# EXERCISE
What is needed is an exact copy of every line from the one with "You are a computer-use agent." to the end of the entries below, without the pictures.

# TASK INPUT
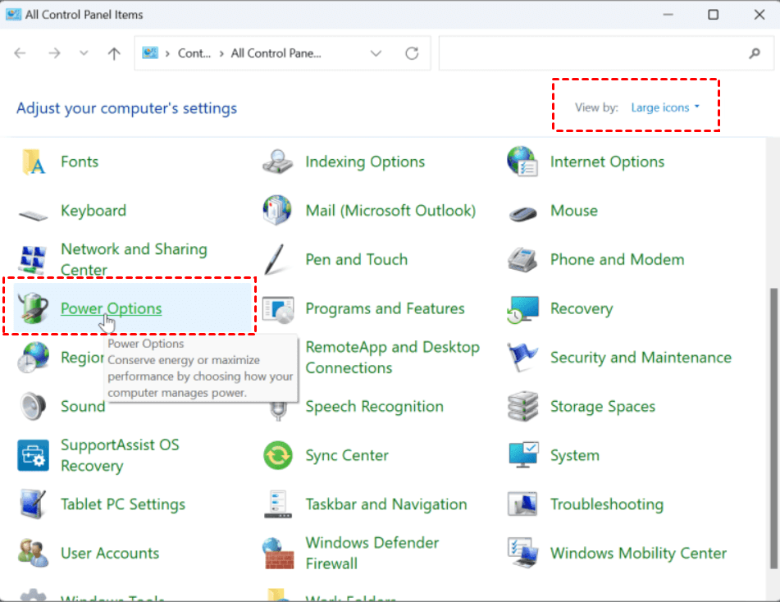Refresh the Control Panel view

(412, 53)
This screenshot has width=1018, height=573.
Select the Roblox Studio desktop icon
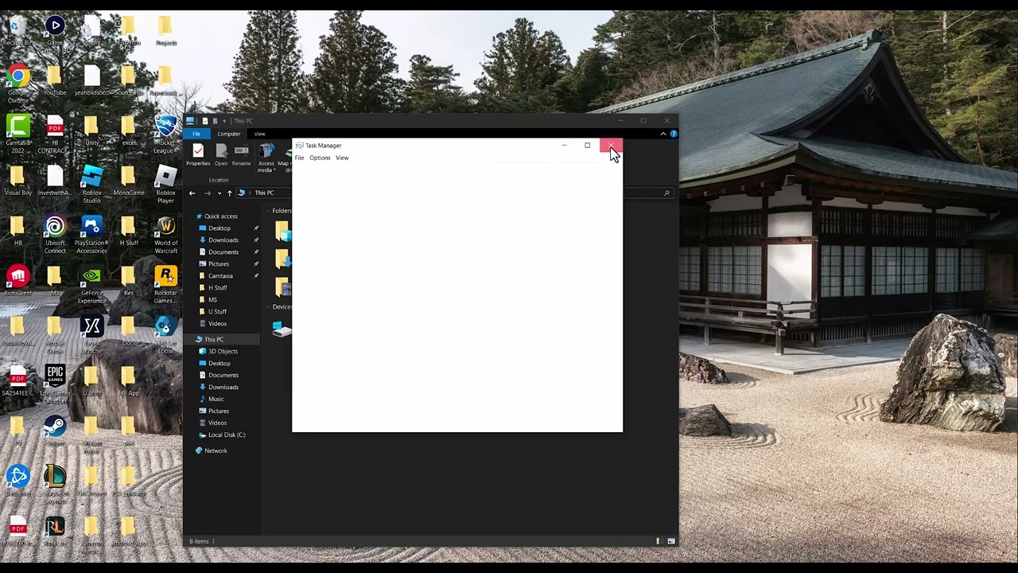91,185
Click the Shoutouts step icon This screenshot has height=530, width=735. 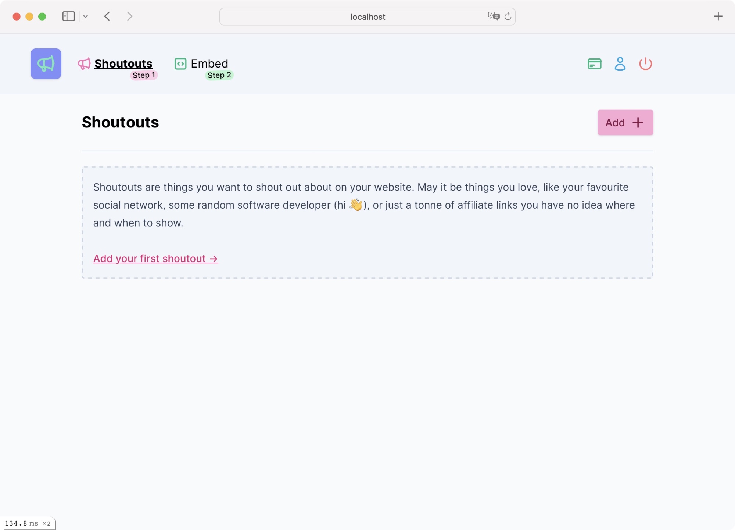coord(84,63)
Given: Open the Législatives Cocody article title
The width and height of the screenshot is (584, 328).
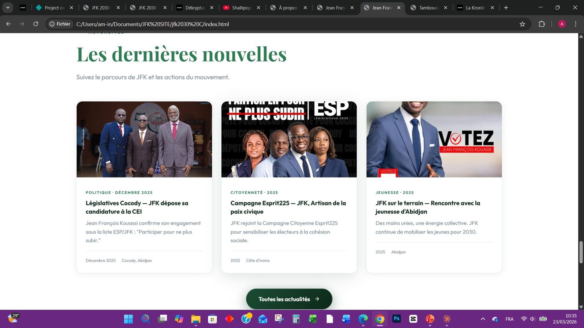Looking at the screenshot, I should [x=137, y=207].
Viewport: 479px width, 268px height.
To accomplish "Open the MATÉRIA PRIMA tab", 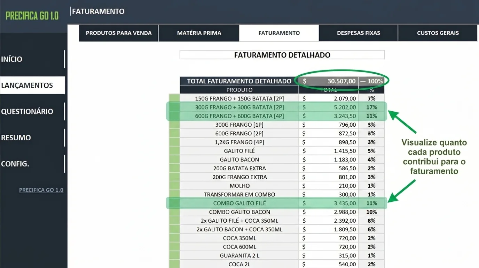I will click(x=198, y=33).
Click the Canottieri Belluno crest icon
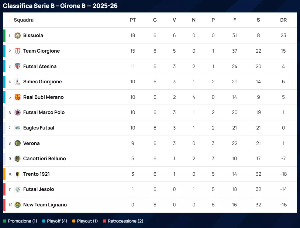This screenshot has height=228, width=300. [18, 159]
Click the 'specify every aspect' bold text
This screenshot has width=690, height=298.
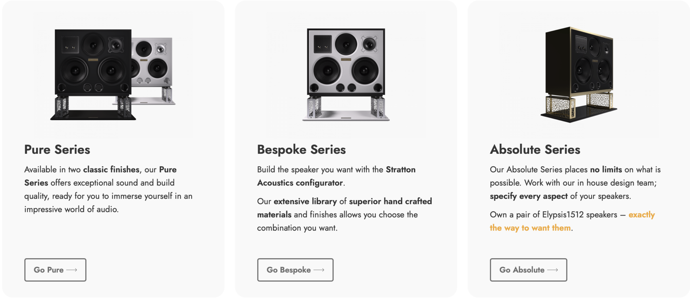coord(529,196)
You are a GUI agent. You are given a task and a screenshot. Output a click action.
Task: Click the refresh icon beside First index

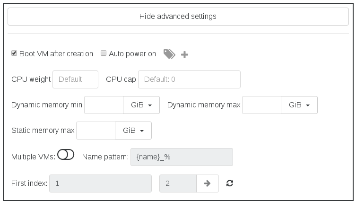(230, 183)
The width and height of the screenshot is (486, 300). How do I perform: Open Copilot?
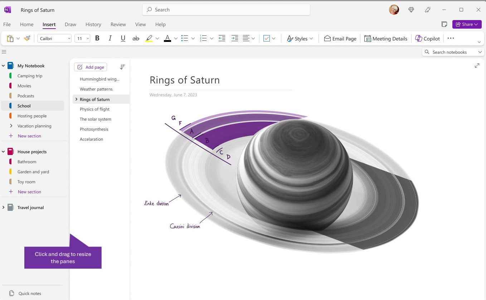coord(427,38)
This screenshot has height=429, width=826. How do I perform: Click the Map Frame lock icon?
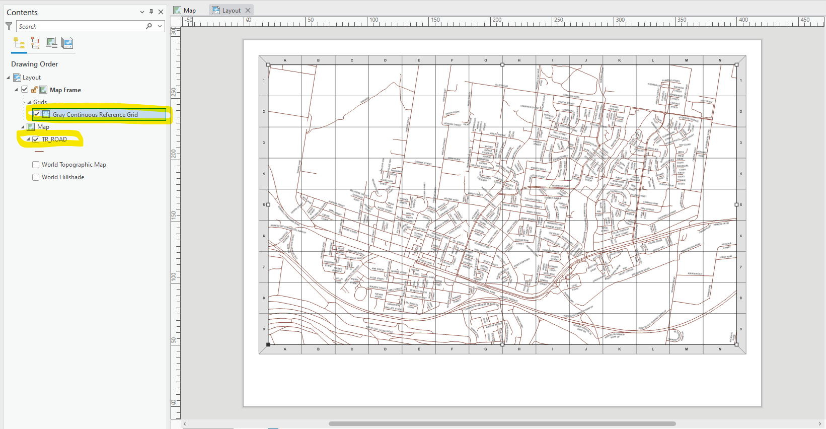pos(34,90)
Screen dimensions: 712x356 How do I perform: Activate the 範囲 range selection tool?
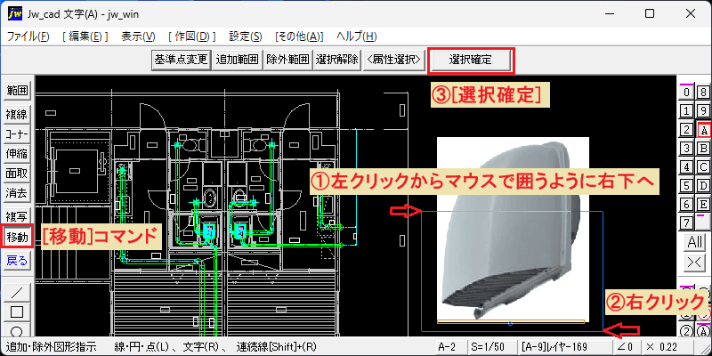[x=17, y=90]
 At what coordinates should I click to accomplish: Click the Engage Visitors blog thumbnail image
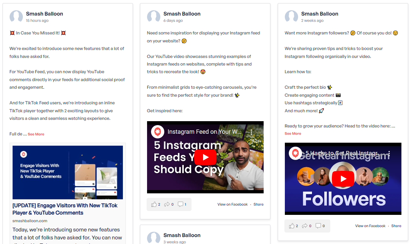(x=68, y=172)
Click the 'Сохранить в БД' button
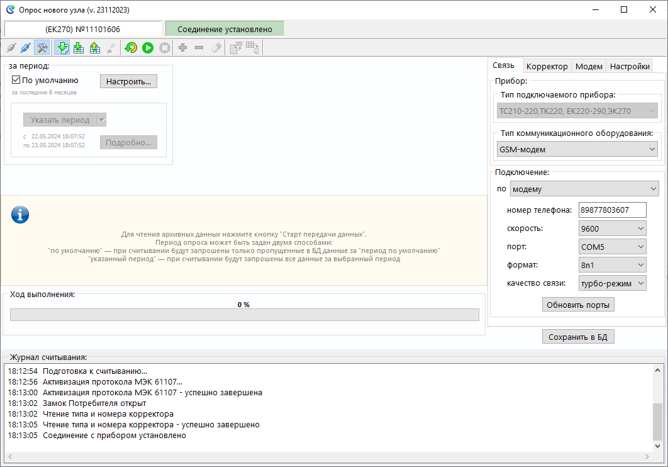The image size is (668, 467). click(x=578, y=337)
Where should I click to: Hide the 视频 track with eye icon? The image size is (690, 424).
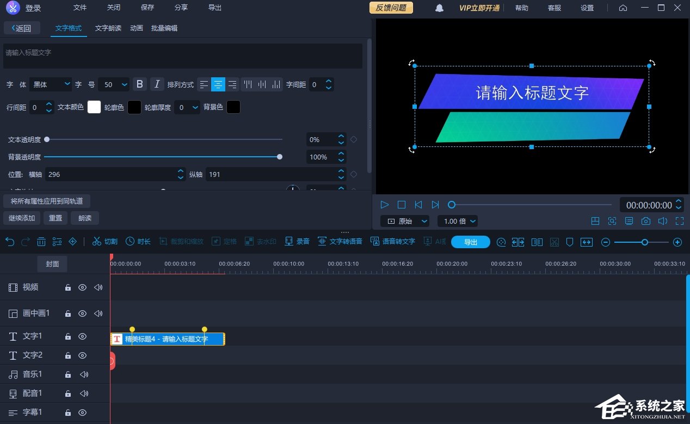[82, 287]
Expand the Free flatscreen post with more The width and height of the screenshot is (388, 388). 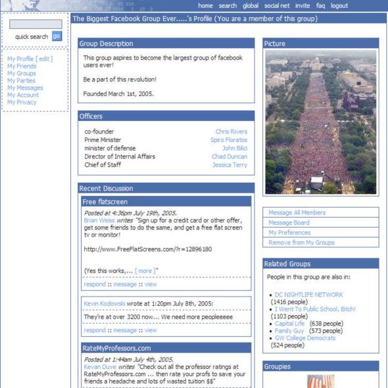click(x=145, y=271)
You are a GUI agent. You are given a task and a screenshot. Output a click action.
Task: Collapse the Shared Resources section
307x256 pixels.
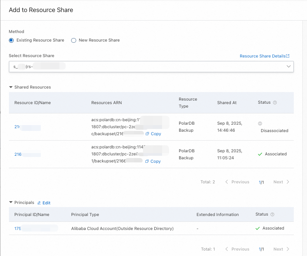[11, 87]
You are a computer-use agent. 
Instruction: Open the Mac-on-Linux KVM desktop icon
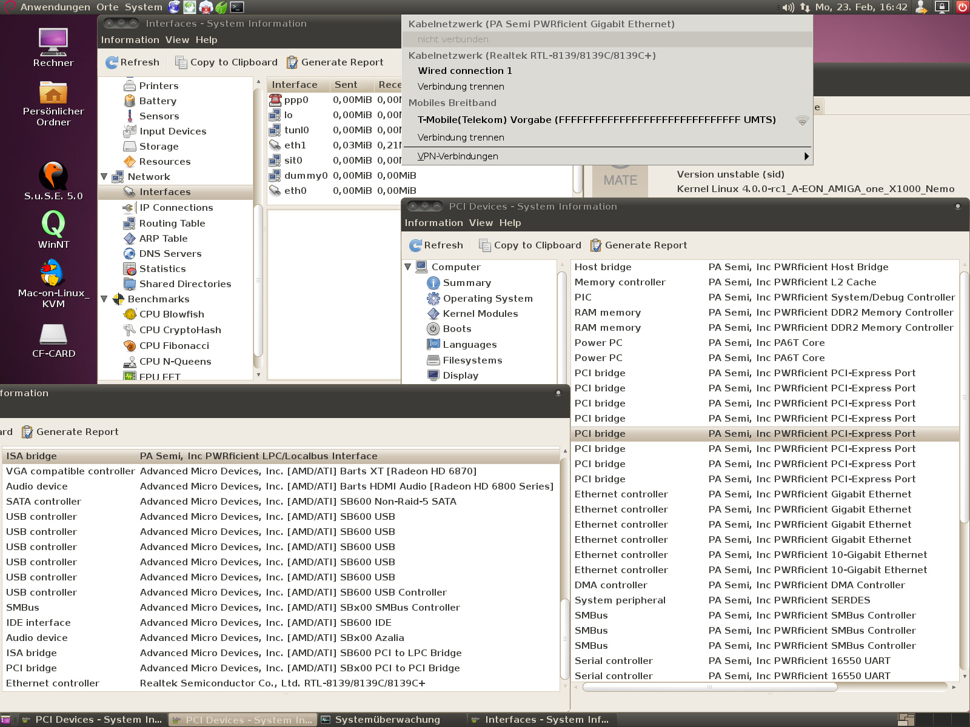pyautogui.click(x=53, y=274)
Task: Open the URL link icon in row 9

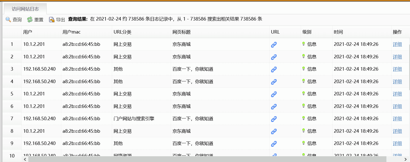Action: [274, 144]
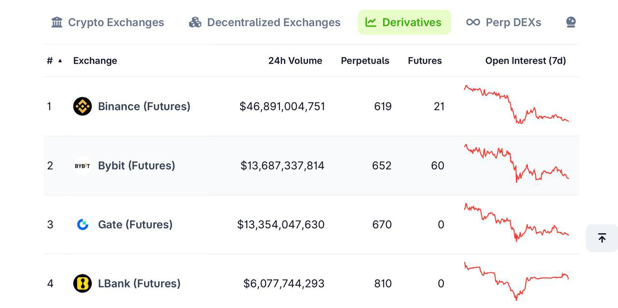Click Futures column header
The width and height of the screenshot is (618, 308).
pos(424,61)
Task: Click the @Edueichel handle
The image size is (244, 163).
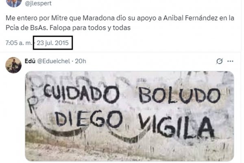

# RESULT
You are a computer-use agent. 
Instruction: Open the Mac-on-Linux KVM desktop icon
pyautogui.click(x=53, y=274)
Task: Open the URL link icon in row 9

Action: [274, 144]
Click Futures column header
The width and height of the screenshot is (618, 308).
pos(424,61)
Task: Click the @Edueichel handle
The image size is (244, 163).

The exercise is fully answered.